══ Text passage ══

ROC curves on every pixel of every test image: MLP at AUC 0.989, Sobel baseline at AUC 0.880, chance at 0.5. The two curves diverge almost everywhere except at the high-FPR corner, which is the regime where Sobel marks the entire interior of every cell.

em_segmentation_isbi.gif

Four-panel animation across 11 frames (epoch 0 init + 10 training epochs): input + GT contour overlay | MLP probability map | thresholded prediction at the prior-matching threshold | training-curve subplot tracking test AUC vs the edge-baseline floor. The probability map starts as Glorot-uniform noise and sharpens into a clean membrane mask over ~6 epochs.

Deviations from the original

1. Dataset. Paper: ISBI 2012 ssTEM Drosophila stack (30 slices, 512×512, ~4 nm/px). Here: synthetic Voronoi-EM generated in numpy (8 train + 4 test images at 96×96, 25 cells each). The SPEC for v1.5 forbids external dataset downloads; the synthetic substitute captures the structural problem (dense pixel-wise binary classification on EM-like images) but cannot be cross-compared to the paper’s rand-error number.
2. Architecture. Paper: 4-convolutional + 2-fully-connected deep CNN, 65×65 patches, ~600 k weights × 4 networks averaged. Here: 2-hidden-layer fully-connected MLP, 32×32 patches, ~295 k weights, single network. The SPEC explicitly allows an MLP pixel-classifier substitute “if pure numpy convs are too heavy” for v1.5; we used that allowance. A pure-numpy convolutional backbone is the obvious v2 upgrade.

═══
══ Data extract ══

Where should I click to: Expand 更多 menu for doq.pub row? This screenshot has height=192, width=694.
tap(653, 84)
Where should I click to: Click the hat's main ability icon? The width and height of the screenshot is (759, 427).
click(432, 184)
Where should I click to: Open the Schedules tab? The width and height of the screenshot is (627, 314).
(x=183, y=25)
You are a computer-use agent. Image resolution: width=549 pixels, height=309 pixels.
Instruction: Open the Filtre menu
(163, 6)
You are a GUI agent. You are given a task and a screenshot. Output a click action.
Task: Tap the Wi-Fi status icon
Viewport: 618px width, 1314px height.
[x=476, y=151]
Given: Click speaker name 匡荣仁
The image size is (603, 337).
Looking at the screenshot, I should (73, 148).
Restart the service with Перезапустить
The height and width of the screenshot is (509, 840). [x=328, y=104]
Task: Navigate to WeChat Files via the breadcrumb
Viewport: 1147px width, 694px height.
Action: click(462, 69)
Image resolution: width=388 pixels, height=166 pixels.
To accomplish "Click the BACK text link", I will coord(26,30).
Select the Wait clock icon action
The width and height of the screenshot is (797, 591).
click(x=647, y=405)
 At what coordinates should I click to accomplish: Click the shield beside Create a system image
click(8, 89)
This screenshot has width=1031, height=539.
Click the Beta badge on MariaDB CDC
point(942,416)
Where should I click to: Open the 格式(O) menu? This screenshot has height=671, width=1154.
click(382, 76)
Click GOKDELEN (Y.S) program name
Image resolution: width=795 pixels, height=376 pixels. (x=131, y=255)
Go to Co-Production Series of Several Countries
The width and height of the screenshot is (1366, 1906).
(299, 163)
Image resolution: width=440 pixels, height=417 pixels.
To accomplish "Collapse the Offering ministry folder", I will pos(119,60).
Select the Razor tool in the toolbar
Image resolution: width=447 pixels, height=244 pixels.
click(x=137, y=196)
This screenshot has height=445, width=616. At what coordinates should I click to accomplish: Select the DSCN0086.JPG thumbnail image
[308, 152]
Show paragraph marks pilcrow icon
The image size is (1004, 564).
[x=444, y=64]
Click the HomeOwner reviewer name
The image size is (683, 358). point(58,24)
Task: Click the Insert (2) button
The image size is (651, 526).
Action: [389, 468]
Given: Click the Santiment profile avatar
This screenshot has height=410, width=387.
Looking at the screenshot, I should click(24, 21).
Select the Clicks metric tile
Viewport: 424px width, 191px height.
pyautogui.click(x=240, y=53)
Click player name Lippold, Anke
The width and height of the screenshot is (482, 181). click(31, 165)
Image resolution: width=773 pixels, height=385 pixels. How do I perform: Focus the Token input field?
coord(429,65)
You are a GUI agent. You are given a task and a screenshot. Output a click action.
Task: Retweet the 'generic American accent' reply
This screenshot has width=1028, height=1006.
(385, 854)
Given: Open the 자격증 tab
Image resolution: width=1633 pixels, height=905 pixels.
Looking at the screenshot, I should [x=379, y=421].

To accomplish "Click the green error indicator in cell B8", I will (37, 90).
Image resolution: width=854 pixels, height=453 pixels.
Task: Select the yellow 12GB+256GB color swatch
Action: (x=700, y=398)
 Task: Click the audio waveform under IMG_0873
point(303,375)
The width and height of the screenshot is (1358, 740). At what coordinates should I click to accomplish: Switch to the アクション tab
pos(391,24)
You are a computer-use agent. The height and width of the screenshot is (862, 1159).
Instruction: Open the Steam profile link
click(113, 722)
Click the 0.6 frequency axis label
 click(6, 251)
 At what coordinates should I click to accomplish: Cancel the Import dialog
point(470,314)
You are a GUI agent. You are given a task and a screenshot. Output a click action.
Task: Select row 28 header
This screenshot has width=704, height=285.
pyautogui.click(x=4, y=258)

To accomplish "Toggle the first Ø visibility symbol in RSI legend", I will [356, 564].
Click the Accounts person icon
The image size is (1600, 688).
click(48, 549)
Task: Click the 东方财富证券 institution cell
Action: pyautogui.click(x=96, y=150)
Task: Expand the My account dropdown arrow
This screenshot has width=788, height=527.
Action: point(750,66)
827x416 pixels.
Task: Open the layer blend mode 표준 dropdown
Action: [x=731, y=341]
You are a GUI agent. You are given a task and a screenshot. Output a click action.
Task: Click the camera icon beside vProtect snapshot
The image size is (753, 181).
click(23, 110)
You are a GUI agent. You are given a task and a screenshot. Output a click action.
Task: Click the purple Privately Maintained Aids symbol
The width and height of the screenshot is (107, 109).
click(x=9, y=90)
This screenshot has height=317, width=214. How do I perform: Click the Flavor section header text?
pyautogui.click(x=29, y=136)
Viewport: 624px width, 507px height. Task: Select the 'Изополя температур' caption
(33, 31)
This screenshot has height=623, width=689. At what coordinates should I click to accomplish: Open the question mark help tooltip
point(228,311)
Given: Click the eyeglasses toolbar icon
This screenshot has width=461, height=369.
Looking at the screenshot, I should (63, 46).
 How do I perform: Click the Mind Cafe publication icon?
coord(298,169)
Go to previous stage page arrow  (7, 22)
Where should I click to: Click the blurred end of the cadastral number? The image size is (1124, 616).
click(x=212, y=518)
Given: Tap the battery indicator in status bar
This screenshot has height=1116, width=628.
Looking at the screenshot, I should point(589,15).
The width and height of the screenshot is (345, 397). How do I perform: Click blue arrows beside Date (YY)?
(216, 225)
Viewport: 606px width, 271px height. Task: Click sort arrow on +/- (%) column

═══

Prompt —
In the segmentation write-up, what patch size does the MLP substitute use? The entries come from a separate source and are unrelated to the segmentation write-up.

Response below —
32×32 patches.